Через некоторое время товарищ министра действительно без предупреждения явился в институт, чем привел в изумление Давыдова, Он приехал прямо к обеду, потребовал суп, съел кусок пирога, нерешительно побродил между столами, сходил на кухню. Давыдов, усердно расшаркивавшийся перед начальством, омрачился и насторожил уши. Студенты ликовали, полагая, что Вяземский наконец-то начнет действовать. Он приезжал и еще несколько раз, недовольно посматривал на заискивающего директора, неопределенно мычал, но открыто выразить свое мнение не решался. Студенты терпеливо ждали, ждало ревизии и начальство. Но никаких перемен не было видно, хотя Вяземский и обещал кому-то, что в институте будут преобразования. Давыдов быстро ободрился: он уже понял Вяземского и обходился с ним полушутливо. тому скоро это надоело, и он прекратил свои посещения. А одному из студентов, бывшему у него по личному делу, товарищ министра прямо признался в своей беспомощности: «Что я могу сделать с вашим Давыдовым, когда он сильнее меня!»
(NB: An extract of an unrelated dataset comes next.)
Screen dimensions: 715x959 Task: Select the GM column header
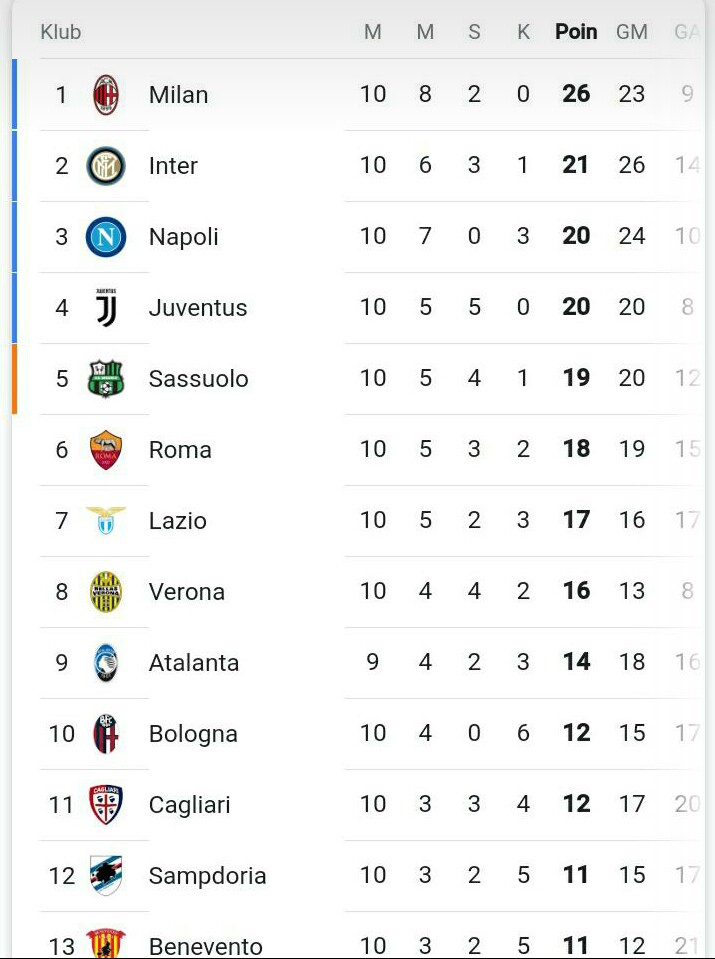point(632,32)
Студенты ждали до конца учебного года, но так ничего и не дождались. Давыдов, читаем мы в статье Добролюбова, опубликованной в «Колоколе», продолжал властвовать, кормил студентов по-прежнему дурно и на экзаменах по-прежнему переправлял профессорские отметки по своему усмотрению. В конце концов «это студентов взорвало донельзя и вызвало на штуку, не совсем хорошую», — говорит Добролюбов. Именно тогда, исчерпав легальные способы борьбы и поняв, что законным путем ничего добиться нельзя, Добролюбов решился на крайнюю меру: он написал и разослал уже известный нам «пасквиль» — лаконическое сообщение о том, что студенты высекли тайного советника и академика Ивана Давыдова. По мысли автора, это должно было скомпрометировать директора в глазах общественности и министерского начальства. Как мы видели, из этой затеи тоже ничего не вышло: честолюбию Давыдова был нанесен чувствительный удар, но удостоверение о том, что его не секли, представленное Норову, успокоило министра, и все осталось по-прежнему. Впрочем, предвидя ревизию, студентам в начале июля наняли на Неве купальню, но серьезных перемен в их жизни от этого не произошло.
Однако Добролюбов был неутомим и изобретателен в изыскании методов борьбы за то, что считал справедливым. Судя по всему, он не очень долго раскаивался в совершенном поступке, хотя и считал его «не совсем хорошим». Во всяком случае, через некоторое время, снова убедившись в прочности давыдовских позиций, он придумал еще одну «штуку». 15 сентября 1856 года в газете «Московские ведомости» появилось объявление следующего содержания:
«Объявляется сим, что московский купец Иван Давыдов Сеченый с большою пользою на выгодных условиях принимает подряды; спросить возле 1-го Кадетского корпуса, в квартире Федора Ильина, в С.-Петербурге».